Objectives: The objective of this study was to examine the classification properties of the short Quantitative Checklist for Autism in Toddlers (Q-CHAT-10) as a rapid screen for ASD in a high-risk (HR) sibling population.

Methods: Participants were drawn from an ongoing longitudinal study of early development of ASD, and included 90 high-risk (HR) infants with an older sibling with ASD. For the purpose of evaluating the Q-CHAT-10, the group was further stratified into three groups: (1) HR toddlers who received an ASD diagnosis at 36 months (HR-ASD; n=19); (2) HR toddlers who meet the criteria for the broader autism phenotype (HR-broader autism phenotype (HR-BAP); n=31) and; (3) HR toddlers that do not meet the criteria for the broader autism phenotype (HR-typically developing (HR-TD); n=40). Criteria for BAP were: (1) does not meet criteria for an ASD diagnosis; (2) two or more Mullen subtests at ≥ 1.5 standard deviations (SD) below the mean; and/or (2) one or more Mullen subtests at ≥ 2 SD below the mean; and/or (4) ADOS ≥ 3. Parent-Report Questionnaire: The Q-CHAT-10 is a 10-item questionnaire shortened from the Q-CHAT that assesses a broad range of ASD symptomology. Primary caregivers of HR toddlers completed the Q-CHAT-10 at 18 and 24 months. Statistical Analyses: Performance on the Q-CHAT-10 was compared between groups (HR-ASD, HR-BAP, HR-TD) at 18 and 24 months using two one-way ANOVAs. Group effects were explored using Benjamini & Hochberg (1995) corrections for multiple comparisons. To assess predictive ability, the sensitivity and specificity of 18- and 24-month Q-CHAT-10 scores were examined relative to the 36-month ASD diagnoses, at an individual level using the suggested cut-point of 3 (Allison et al., 2012).

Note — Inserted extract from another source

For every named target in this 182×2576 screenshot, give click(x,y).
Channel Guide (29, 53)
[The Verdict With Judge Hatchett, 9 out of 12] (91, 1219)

Results: Higher total score on the Q-CHAT-10 differentiated the HR-ASD group from HR-BAP and HR-TD groups at both 18 (q≤0.009) and 24 months of age (q≤0.001), indicating greater frequency of ASD symptoms at these time points. Estimates of sensitivity and specificity of the Q-CHAT-10 were 0.58 and 0.72 at 18 months, and 0.59 and 0.84 at 24 months, respectively.

Conclusions: While the Q-CHAT-10 was able to distinguish groups of children with ASD from other HR toddlers who are typically developing or who exhibit the broader autism phenotype, individual classification by the Q-CHAT-10 for ASD versus not ASD was relatively poor in this limited sample. Thus, while the Q-CHAT-10 was able to identify group differences, individual classification was not sufficient to support screening in this HR sibling cohort.